Supplied data:

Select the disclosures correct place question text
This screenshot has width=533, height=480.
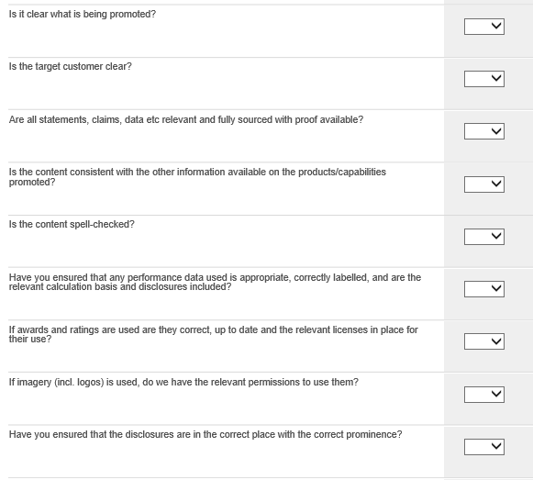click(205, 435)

* * *

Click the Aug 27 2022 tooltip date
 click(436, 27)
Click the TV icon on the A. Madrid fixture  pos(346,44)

--

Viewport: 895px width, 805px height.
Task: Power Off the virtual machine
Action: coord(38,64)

Task requirements: Reproduce word for word the material above, beginning with the line that contains "Click the Aug 27 2022 tooltip date" and ending with the line that contains "Click the TV".

Answer for the task:
Click the Aug 27 2022 tooltip date
 click(436, 27)
Click the TV icon on the A. Madrid fixture  pos(346,44)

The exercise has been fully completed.